━━━ Extrait de page

La liberté en philosophie

La notion de liberté en philosophie

Bienvenue dans cet article, dans lequel je vais vous présenter la notion de liberté qui est l’une des dix-sept notions du programme de philosophie de terminale. La liberté en philosophie peut être comprise de plusieurs manières. Il faut commencer par définir ce que l’on entend par liberté.

Je vais d’abord envisager quelques définitions possibles du terme liberté. Il est important de connaître ces définitions car elles vont vous permettre de bien comprendre les sujets et leurs enjeux. Puis, nous verrons quelques grands problèmes philosophiques sur cette notion.

Communément, quand on parle de liberté, on pense d’abord à la liberté d’action. Être libre en ce sens ce serait : avoir la possibilité de réaliser notre volonté sans contrainte ou obstacle. Je suis libre si rien ne m’empêche d’agir. Ou tout simplement, je suis libre si je ne suis pas en prison.

Mais peut-on en rester là ? Avoir la liberté d’action est-ce vraiment et toujours être libre ?

En effet, celui qui boit beaucoup trop tous les jours, peut-on vraiment dire qu’il est libre ? Ou n’est-il pas plutôt soumis à ses désirs et passions ?

On peut alors envisager une autre conception de la liberté : être libre ce serait être maître de soi-même, c’est-à-dire pouvoir résister à ses impulsions pour faire ce que dicte notre raison et qui est dans notre intérêt. En ce sens, l’alcoolique n’est pas libre car il n’arrive pas à se contrôler, il est soumis à son addiction.

Troisième définition possible de la liberté : être libre, ce n’est pas simplement avoir la possibilité d’agir, mais également avoir la possibilité de choisir ce que l’on va faire.

En d’autres termes, être libre c’est avoir le libre arbitre : c’est-à-dire la capacité de choisir et de décider entre plusieurs choses sans être influencé.

À ce stade, nous avons donc vu trois conceptions possibles de la liberté, je vous les rappelle :

  • la liberté d’action
  • la liberté comme maîtrise de soi
  • et le libre arbitre

À cela, on peut ajouter la liberté entendue comme autonomie.

L’autonomie, c’est la capacité d’un individu à se donner ses propres règles. On dit souvent d’un enfant qu’il n’est pas autonome quand on considère qu’il n’est pas encore capable de savoir ce qui est bon pour lui et doit donc suivre les règles que ses parents lui demandent de suivre.

Enfin, la liberté est également une notion très importante dans le domaine politique.

Trois conceptions de la liberté en philosophie politique

D’abord, il y a la liberté civile : la liberté civile, c’est la capacité de faire tout ce qui est autorisé par les lois. Par exemple, si la loi dit que vous avez le droit d’aller voter, alors si quelqu’un essaie de vous en empêcher, vous pouvez faire appel à la police. En d’autres termes, la liberté civile se traduit pour le citoyen par des droits qui sont garantis par l’État. L’État vous garantit que vous pouvez faire ceci ou cela sans qu’aucun autre individu ne vienne nous en empêcher.

━━━━━━

Consignes →
1) Traduisez en anglais cette phrase de l'article sur la liberté : « Je suis libre si rien ne m’empêche d’agir. »
2) Rédigez, s'il vous plaît, la suite de l'article sur la liberté après sa dernière phrase.
Les données sont sans lien avec l'article sur la liberté.

━━━ Données fournies

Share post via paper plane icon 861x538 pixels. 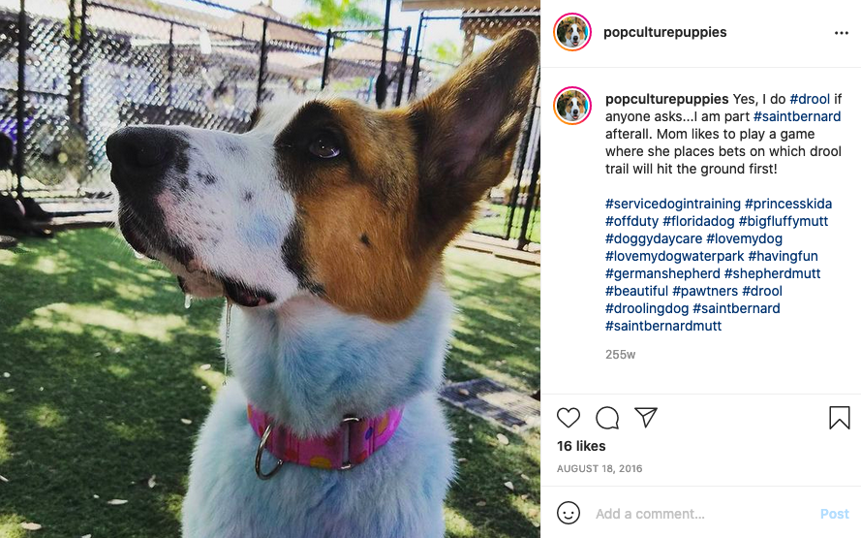click(646, 418)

━━━━━━

Réponses dans l'ordre →
1) I am free if nothing prevents me from acting.

2)
La liberté civile est à opposer à la liberté dite naturelle qui est la capacité de faire absolument tout ce que l’on veut sans aucune limite. Le problème est qu’assez vite, si tout le monde fait absolument tout ce qu’il veut, c’est la loi du plus fort qui règne et même le plus fort ne reste pas très longtemps libre. La liberté naturelle peut donc sembler intéressante et pourtant c’est une illusion.

Enfin, dernier sens possible de la liberté : c’est la liberté politique que l’on peut aussi penser comme une forme d’autonomie politique. Un peuple a la liberté politique quand il se donne ses propres règles, c’est-à-dire qu’il choisit lui-même les lois auxquelles il va obéir. Vous comprenez que le régime qui permet la liberté politique est la démocratie.

Quelques grands problèmes philosophiques sur la liberté.

Premier grand problème : Sommes-nous réellement libres ? Ou bien sommes-nous au contraire déterminés ?

Ce problème porte essentiellement sur l’existence du libre arbitre. Avoir le libre arbitre, nous l’avons vu, c’est pouvoir faire des choix sans être influencé en faisant usage de notre volonté et peut-être aussi de notre raison si nous avons réfléchi un minimum avant de faire notre choix.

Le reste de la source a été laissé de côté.